1.2 Team Members, Time Duration and Plan Followed

Our project comprises of team members Bijay Kumar Maharjan, Ghoshana Bista,

Ramila Shrestha and Toran Dura. The project was planned to be accomplished within

22 weeks. As for the plan followed, the majority of the time frame of the project was

spent in the concept formulation and design of suitable system to implement the

concept. The project was started with the development concept. The hardware was

connected in bread board according to the nature of concept and the corresponding

software was developed and then the circuit was tested for proper operation. Finally

the circuit was developed on matrix board.


1.3 Objectives of Project

1. To provide simple and cheap wireless communication for larger date rate with

less distortion.

2. To reduce the complexity for communication in the places where optical fiber

or any wired communication is very difficult and expensive.
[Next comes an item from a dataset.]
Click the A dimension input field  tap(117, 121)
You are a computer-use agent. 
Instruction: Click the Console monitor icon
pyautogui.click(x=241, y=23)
1.4 Application of Project

1. Though this is just a small-scale demonstration, Free Space Optics (FSO) is a

very promising point-to-point communication technology.

2. These days the use of laser communication is widely done in satellite

application and communication between space crafts.

3. The light beam can be very narrow, which makes FSO hard to intercept,

improving security.

4. The project concept can be implemented for home automation data transfer.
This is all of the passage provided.